Data for this task section start
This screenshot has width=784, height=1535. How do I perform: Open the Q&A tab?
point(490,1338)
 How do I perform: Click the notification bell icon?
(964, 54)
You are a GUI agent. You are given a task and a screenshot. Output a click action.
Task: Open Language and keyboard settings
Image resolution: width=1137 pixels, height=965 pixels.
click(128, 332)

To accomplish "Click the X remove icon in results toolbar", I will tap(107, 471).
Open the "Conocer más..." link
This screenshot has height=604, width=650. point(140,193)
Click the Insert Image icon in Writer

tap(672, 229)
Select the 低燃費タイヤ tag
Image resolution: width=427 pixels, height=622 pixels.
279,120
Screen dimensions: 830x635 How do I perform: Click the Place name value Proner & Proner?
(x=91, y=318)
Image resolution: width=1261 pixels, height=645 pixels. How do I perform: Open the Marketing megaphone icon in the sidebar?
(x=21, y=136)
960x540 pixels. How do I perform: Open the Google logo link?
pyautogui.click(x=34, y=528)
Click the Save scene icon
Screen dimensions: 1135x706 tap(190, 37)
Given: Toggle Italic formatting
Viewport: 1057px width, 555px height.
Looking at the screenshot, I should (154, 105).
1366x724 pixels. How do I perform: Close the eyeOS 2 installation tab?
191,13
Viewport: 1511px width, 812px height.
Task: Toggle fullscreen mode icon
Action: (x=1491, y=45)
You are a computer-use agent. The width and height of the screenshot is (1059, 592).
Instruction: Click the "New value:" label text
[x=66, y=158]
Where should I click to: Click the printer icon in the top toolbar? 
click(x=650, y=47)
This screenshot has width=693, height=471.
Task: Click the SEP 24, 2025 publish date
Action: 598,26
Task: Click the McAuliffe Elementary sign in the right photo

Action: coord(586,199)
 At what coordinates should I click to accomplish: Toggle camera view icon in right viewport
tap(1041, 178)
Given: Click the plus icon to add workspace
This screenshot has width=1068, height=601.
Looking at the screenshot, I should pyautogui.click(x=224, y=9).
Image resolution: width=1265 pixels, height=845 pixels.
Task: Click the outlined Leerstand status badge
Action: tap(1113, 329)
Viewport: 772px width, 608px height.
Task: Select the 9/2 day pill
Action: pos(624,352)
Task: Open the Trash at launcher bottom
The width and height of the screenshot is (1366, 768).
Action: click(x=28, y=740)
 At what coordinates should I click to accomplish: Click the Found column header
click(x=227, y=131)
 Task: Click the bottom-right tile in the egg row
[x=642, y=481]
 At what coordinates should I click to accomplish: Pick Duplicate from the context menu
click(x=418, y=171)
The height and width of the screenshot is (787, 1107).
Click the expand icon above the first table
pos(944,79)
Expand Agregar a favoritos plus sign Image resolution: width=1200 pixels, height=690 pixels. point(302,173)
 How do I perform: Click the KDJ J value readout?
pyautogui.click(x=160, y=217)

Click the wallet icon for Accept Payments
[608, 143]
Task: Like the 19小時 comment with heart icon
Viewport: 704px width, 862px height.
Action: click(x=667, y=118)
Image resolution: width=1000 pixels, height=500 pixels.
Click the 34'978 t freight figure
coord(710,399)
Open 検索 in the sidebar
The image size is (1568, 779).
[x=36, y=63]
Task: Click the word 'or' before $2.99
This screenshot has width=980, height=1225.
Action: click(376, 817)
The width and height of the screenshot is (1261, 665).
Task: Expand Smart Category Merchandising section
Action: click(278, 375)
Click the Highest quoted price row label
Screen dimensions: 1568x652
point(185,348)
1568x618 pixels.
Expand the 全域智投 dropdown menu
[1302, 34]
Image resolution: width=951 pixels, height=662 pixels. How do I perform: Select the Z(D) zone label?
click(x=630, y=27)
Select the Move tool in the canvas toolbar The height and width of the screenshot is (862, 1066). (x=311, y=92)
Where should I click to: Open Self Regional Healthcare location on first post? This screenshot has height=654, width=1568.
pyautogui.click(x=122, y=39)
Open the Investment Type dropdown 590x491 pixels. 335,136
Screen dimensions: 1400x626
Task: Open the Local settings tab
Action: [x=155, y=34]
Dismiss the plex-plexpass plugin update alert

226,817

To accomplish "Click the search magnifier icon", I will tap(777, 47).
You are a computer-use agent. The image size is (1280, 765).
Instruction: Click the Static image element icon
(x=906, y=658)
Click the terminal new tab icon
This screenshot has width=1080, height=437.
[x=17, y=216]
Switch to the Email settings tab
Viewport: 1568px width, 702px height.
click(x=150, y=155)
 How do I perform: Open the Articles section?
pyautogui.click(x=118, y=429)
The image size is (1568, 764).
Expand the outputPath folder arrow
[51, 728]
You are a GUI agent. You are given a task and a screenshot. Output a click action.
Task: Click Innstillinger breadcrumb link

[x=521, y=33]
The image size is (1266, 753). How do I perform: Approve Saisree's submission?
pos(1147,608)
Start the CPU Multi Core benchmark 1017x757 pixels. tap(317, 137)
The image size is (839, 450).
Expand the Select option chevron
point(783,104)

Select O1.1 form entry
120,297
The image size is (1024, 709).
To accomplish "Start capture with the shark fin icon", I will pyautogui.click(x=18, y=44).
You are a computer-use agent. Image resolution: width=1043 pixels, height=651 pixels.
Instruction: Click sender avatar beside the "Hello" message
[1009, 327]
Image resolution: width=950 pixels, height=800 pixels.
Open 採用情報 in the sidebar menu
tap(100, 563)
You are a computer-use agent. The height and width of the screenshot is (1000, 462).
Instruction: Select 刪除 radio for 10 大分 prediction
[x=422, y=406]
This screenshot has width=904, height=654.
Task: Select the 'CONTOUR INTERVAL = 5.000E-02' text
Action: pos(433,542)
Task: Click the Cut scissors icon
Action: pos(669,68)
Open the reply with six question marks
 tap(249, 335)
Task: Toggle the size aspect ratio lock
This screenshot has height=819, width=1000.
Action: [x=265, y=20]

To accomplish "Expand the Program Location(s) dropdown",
Data for this task section end
Task prompt: Through the last line of the entries above, beginning at the line containing "Instruction: Click the Static", transcribe each line exactly, both ends included and nothing more.

Response area:
Instruction: Click the Static image element icon
(x=906, y=658)
Click the terminal new tab icon
This screenshot has width=1080, height=437.
[x=17, y=216]
Switch to the Email settings tab
Viewport: 1568px width, 702px height.
click(x=150, y=155)
 How do I perform: Open the Articles section?
pyautogui.click(x=118, y=429)
The image size is (1568, 764).
Expand the outputPath folder arrow
[51, 728]
You are a GUI agent. You are given a task and a screenshot. Output a click action.
Task: Click Innstillinger breadcrumb link

[x=521, y=33]
The image size is (1266, 753). How do I perform: Approve Saisree's submission?
pos(1147,608)
Start the CPU Multi Core benchmark 1017x757 pixels. tap(317, 137)
The image size is (839, 450).
Expand the Select option chevron
point(783,104)

Select O1.1 form entry
120,297
The image size is (1024, 709).
To accomplish "Start capture with the shark fin icon", I will pyautogui.click(x=18, y=44).
You are a computer-use agent. Image resolution: width=1043 pixels, height=651 pixels.
Instruction: Click sender avatar beside the "Hello" message
[1009, 327]
Image resolution: width=950 pixels, height=800 pixels.
Open 採用情報 in the sidebar menu
tap(100, 563)
You are a computer-use agent. The height and width of the screenshot is (1000, 462).
Instruction: Select 刪除 radio for 10 大分 prediction
[x=422, y=406]
This screenshot has width=904, height=654.
Task: Select the 'CONTOUR INTERVAL = 5.000E-02' text
Action: pos(433,542)
Task: Click the Cut scissors icon
Action: pos(669,68)
Open the reply with six question marks
 tap(249, 335)
Task: Toggle the size aspect ratio lock
This screenshot has height=819, width=1000.
Action: [x=265, y=20]

To accomplish "Expand the Program Location(s) dropdown",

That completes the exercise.